### Task to complete
Reproduce the listing below line for line, without any alteration.

Items from a dataset
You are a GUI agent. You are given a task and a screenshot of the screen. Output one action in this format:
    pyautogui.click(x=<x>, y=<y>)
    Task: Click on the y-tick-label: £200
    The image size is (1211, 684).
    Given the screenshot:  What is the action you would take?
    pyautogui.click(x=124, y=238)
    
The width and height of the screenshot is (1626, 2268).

### Result of the exercise
You are a GUI agent. You are given a task and a screenshot of the screen. Output one action in this format:
    pyautogui.click(x=<x>, y=<y>)
    Task: Click on the y-tick-label: £200
    The image size is (1211, 684).
    Given the screenshot:  What is the action you would take?
    pyautogui.click(x=124, y=238)
    
The width and height of the screenshot is (1626, 2268).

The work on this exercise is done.